In untreated cases, published studies estimate that between 14% and 53% of DCIS lesions will progress to invasive ductal carcinoma (IDC) over a 10-year period, though the capacity to distinguish lesions that will progress from those that will remain indolent represents one of the central clinical challenges. Molecular profiling has revealed that DCIS lesions share many of the same driver mutations as adjacent invasive carcinoma, including PIK3CA, TP53, and GATA3 mutations, as well as large chromosomal copy number alterations, indicating that the genetic groundwork for invasion is established early in the in situ phase.

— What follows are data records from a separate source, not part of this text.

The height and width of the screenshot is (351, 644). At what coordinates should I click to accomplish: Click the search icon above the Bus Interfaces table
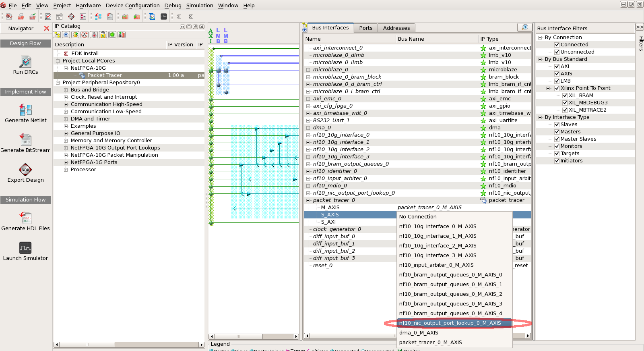click(x=524, y=27)
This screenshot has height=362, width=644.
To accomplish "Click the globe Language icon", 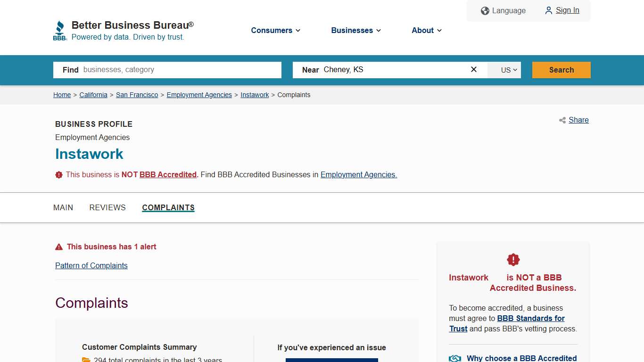I will (x=485, y=10).
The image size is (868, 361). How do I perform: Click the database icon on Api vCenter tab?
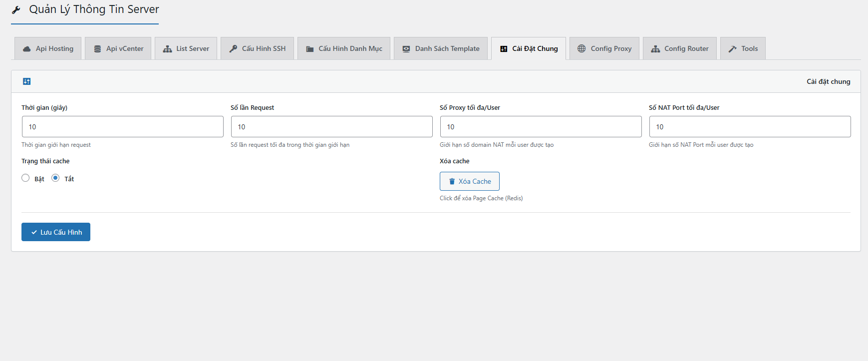[97, 49]
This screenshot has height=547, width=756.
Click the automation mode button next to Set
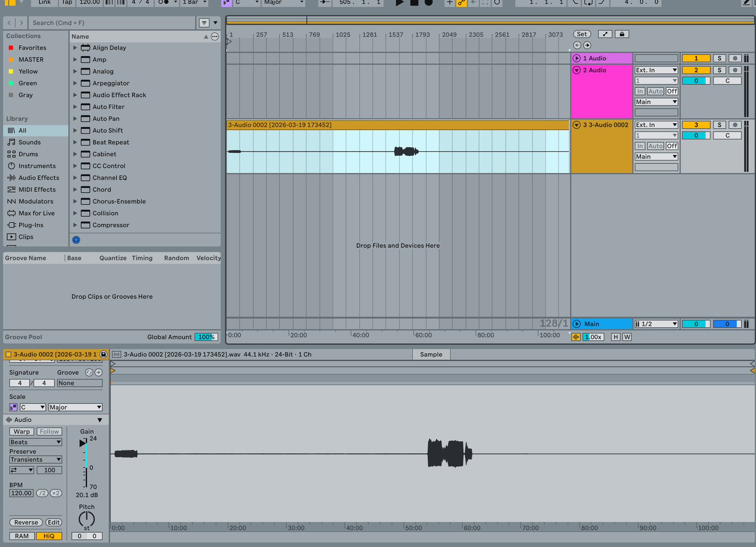coord(605,34)
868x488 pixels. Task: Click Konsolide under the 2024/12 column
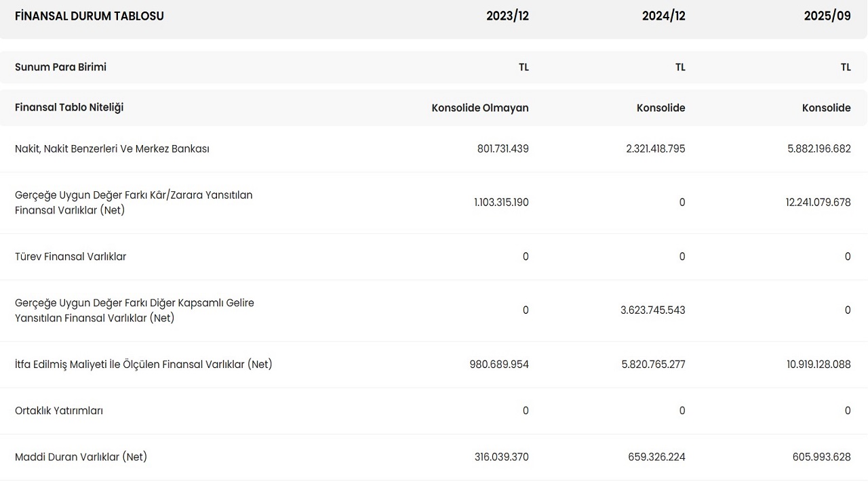pyautogui.click(x=660, y=108)
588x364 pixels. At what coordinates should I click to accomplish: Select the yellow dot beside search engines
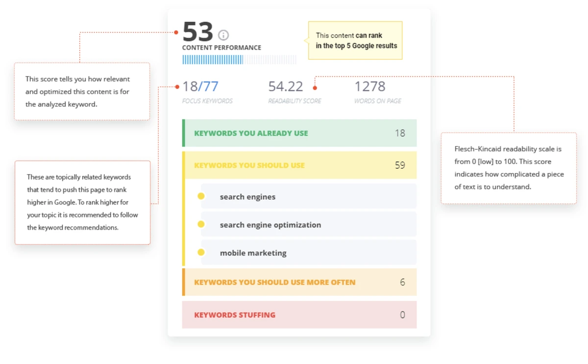(x=201, y=196)
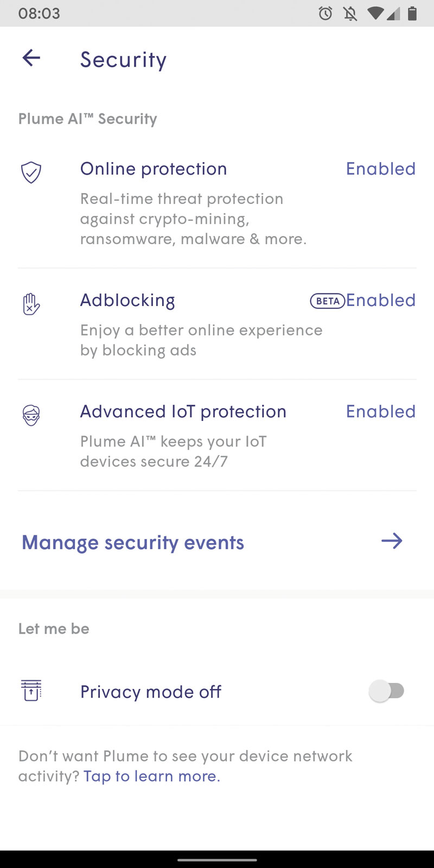Tap the Advanced IoT masked-face icon
434x868 pixels.
(31, 415)
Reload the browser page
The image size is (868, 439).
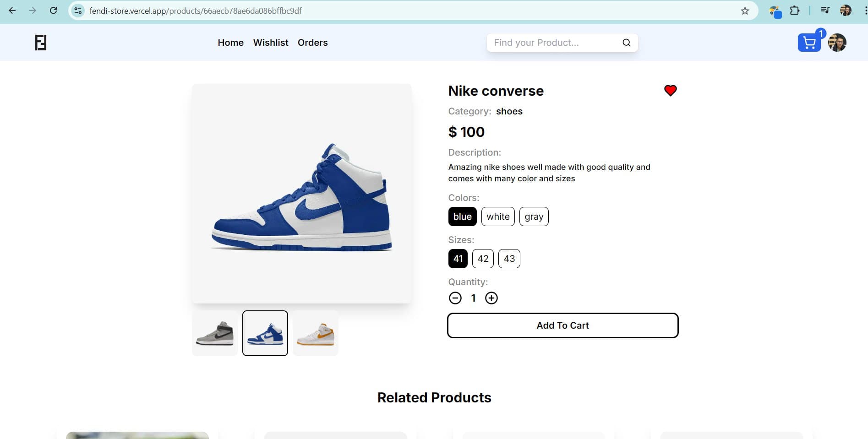54,11
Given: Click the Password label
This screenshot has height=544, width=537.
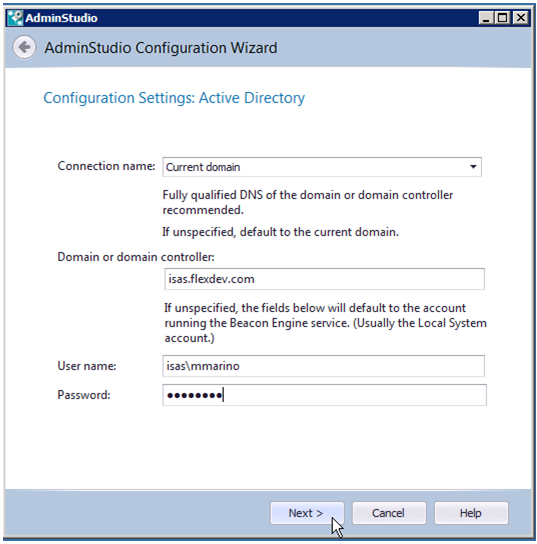Looking at the screenshot, I should pyautogui.click(x=84, y=395).
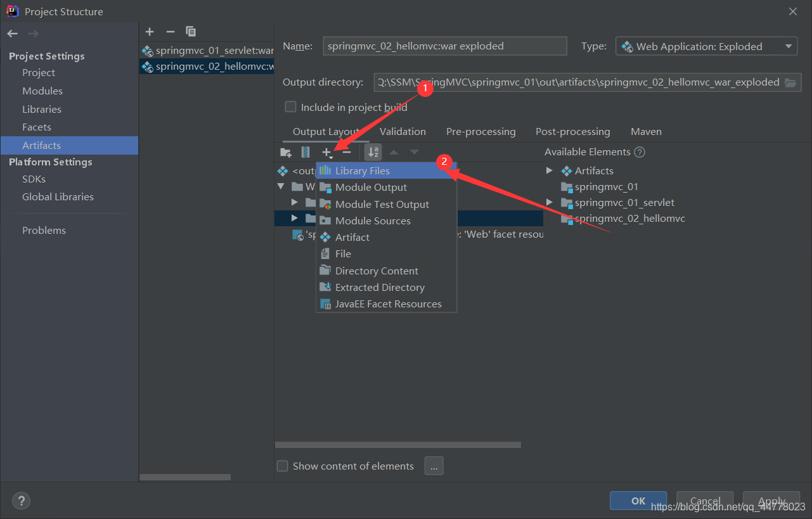The height and width of the screenshot is (519, 812).
Task: Open the Type dropdown Web Application: Exploded
Action: tap(706, 46)
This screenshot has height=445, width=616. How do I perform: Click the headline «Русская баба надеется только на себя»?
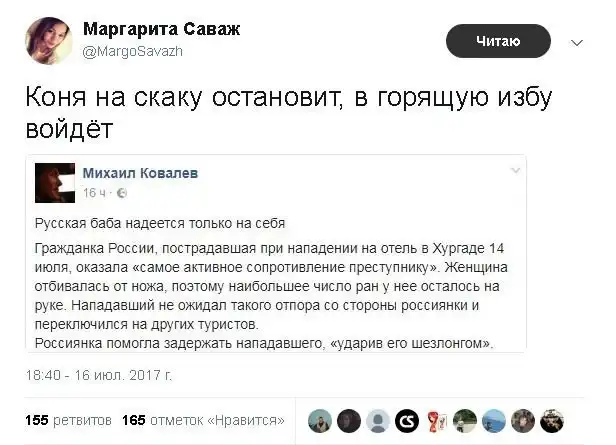point(166,222)
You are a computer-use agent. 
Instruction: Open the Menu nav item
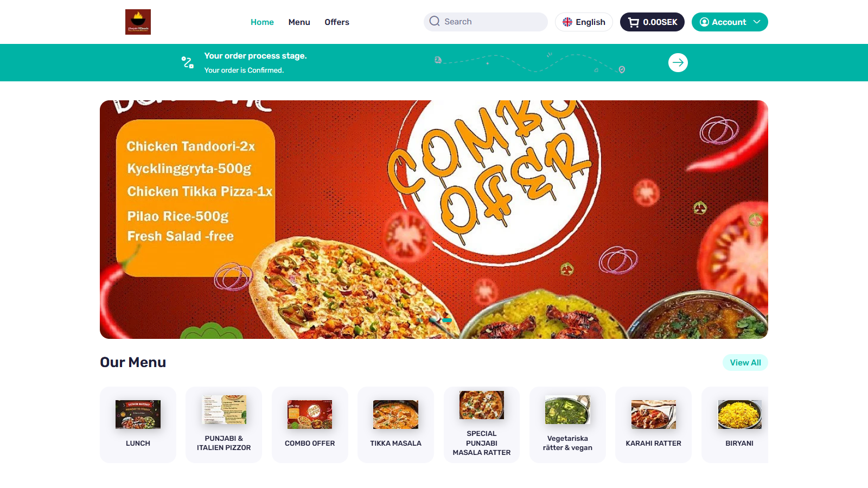(x=299, y=22)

DCIS lesions are classified into four subtypes based on architectural growth pattern: comedo, cribriform, micropapillary, and solid. Hormone receptor positivity (estrogen receptor and/or progesterone receptor) is present in approximately 70–80% of DCIS cases, with a smaller proportion demonstrating HER2 overexpression. The molecular subtypes of DCIS broadly mirror those of invasive breast cancer: luminal A and B, HER2-enriched, and basal-like, each carrying distinct biological behaviors and recurrence risks.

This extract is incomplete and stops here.